Quelques jours au vert de temps en temps, quelques jours au vert à la façon d’Ariel, c’est entrer dans un marigot à la recherche d’un coin tranquille, si possible loin de toute trace des humains, poser l’ancre sur le fond de sable et ne plus bouger. Ne plus bouger pendant plusieurs jours. Voir revenir l’aigle que notre arrivée avait chassé. Observer si le pélican est un oiseau de routine. Jouir du spectacle des derniers flamands roses marchant de leur pas délicat sur le banc de sable au petit matin.
Ne plus bouger pour voir ce coin de nature à toutes les heures du jour, car selon l’heure et l’état de la marée, le spectacle change subtilement. Les cormorans se répartissent différemment les perchoirs disponibles, le banc de sable du milieu du marigot apparaît et disparaît et sur les rives les racines arquées des palétuviers se livrent au regard avec leur chargement d’huîtres imbriquées les unes dans les autres, enchâssées sur la tige racine comme sur une brochette prête pour la récolte (1).

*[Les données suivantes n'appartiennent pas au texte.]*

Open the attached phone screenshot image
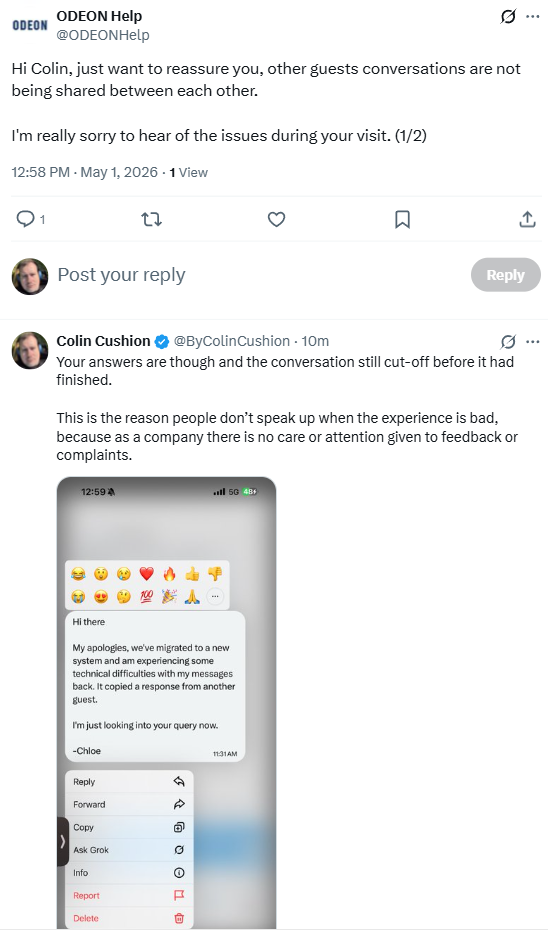(x=167, y=702)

Comme nous sommes en été, les grands oiseaux migrateurs sont partis vers le nord, pour la plupart, mais les touristes sont absents aussi et Ariel se déclare enchanté d’avoir un marabout, quatre flamands roses, une dizaine de pélicans, quelques ibis et hérons ainsi que tous les petits oiseaux sédentaires, les jaunes et noir, les bleu turquoise, et tous les autres, pour lui tout seul ! Il passe des heures à les observer aux jumelles, la mine réjouie. Ils sont un peu loin pour de la photographie de qualité, car le bateau bouge insensiblement, mais il s’en fout un peu ; l’essentiel est dans la contemplation.
Ariel tente d’ailleurs, pendant trois jours, de revoir l’animal mystérieux qu’il a entraperçu un matin sous les branchages et sur l’identité duquel son imagination s’agite. Petit félin, gros rongeur, loutre ou même petit singe, qui peut bien peupler cette île couverte de mangrove et pourvue de quelques rares arbres ?

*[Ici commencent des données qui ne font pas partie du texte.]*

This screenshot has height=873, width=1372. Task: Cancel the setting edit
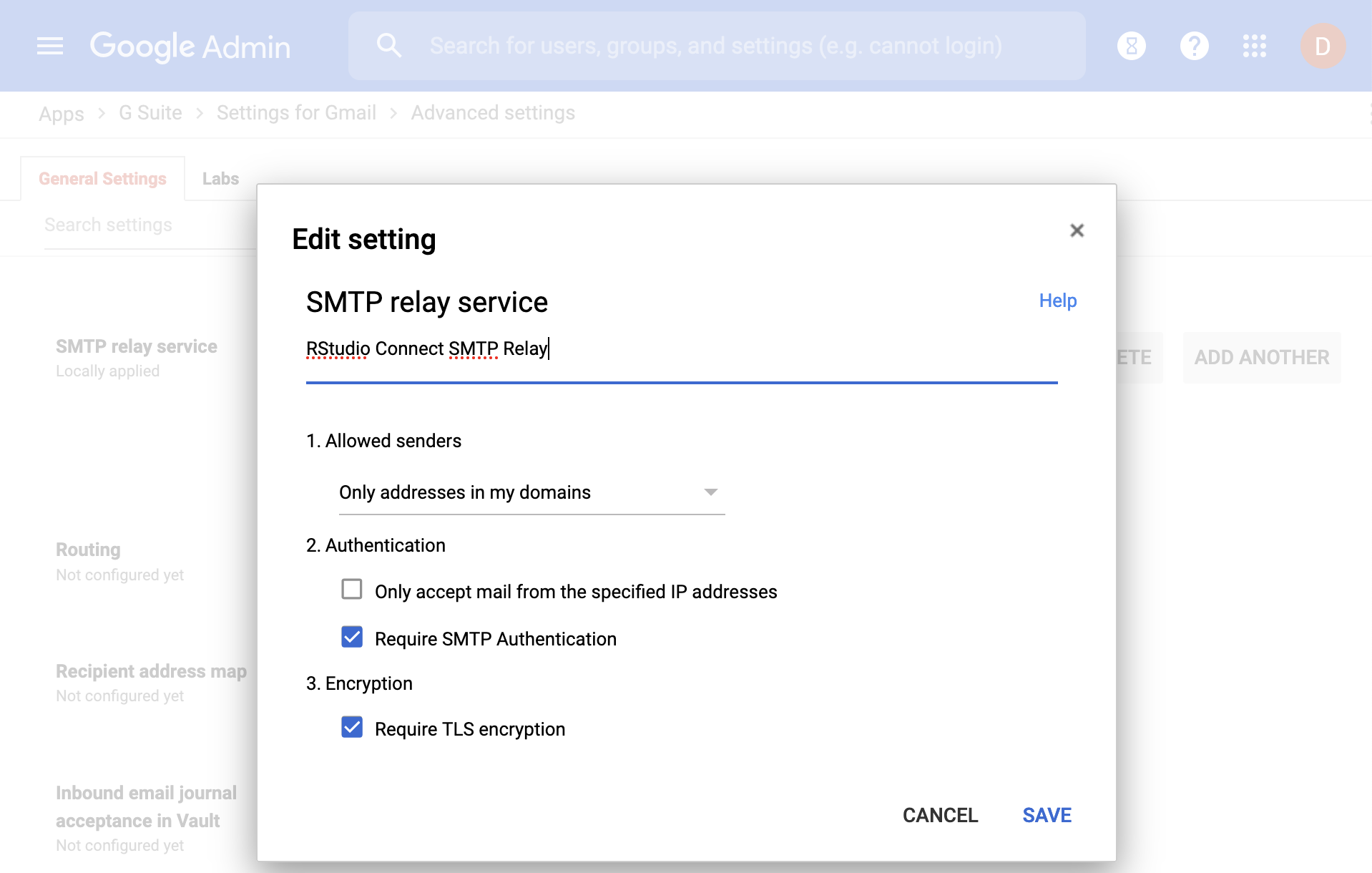pos(940,815)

Un autre sujet agite mon esprit depuis que j’ai examiné le cimetierre de coquillages sur lequel nous avons accosté avec gaal bu ndaw bi (2). Les amas coquillers que nous avons vu jusqu’à présent étaient clairement d’origine humaine, composés de demi-coquilles entassées par les exploitants successifs des gisements de coquillages, depuis des millénaires. Mais ce cimetierre-là semble naturel, car les coquilles vides sont encore entières, juste entrouvertes pour la plupart, parfois très grosses et parfois plus petites. Qu’est-ce qui a bien pu décimer ainsi des générations entières de coques ? Episodes de pollution ? Variations du climat ? Ou peut-être des modifications dans la salinité de l’eau, puisque nous sommes dans un système complexe entre fleuves à crues et océan à marées ?
L’un des marigots que nous avons sélectionnés pour ces pauses nature (3) était autrefois une voie navigable de haute fréquentation, car il relie le fleuve Saloum et le fleuve Diomboss, lui-même connecté à la Gambie toute proche par un autre entrelacs de marigots. Nous sommes dans une région frontalière de l’Afrique de l’Ouest et il est possible de phantasmer sur les contrebandiers au passage de quelques rares pirogues lourdement chargées de marchandises ou d’humains qui circulent parfois dans la nuit noire sans éclairage.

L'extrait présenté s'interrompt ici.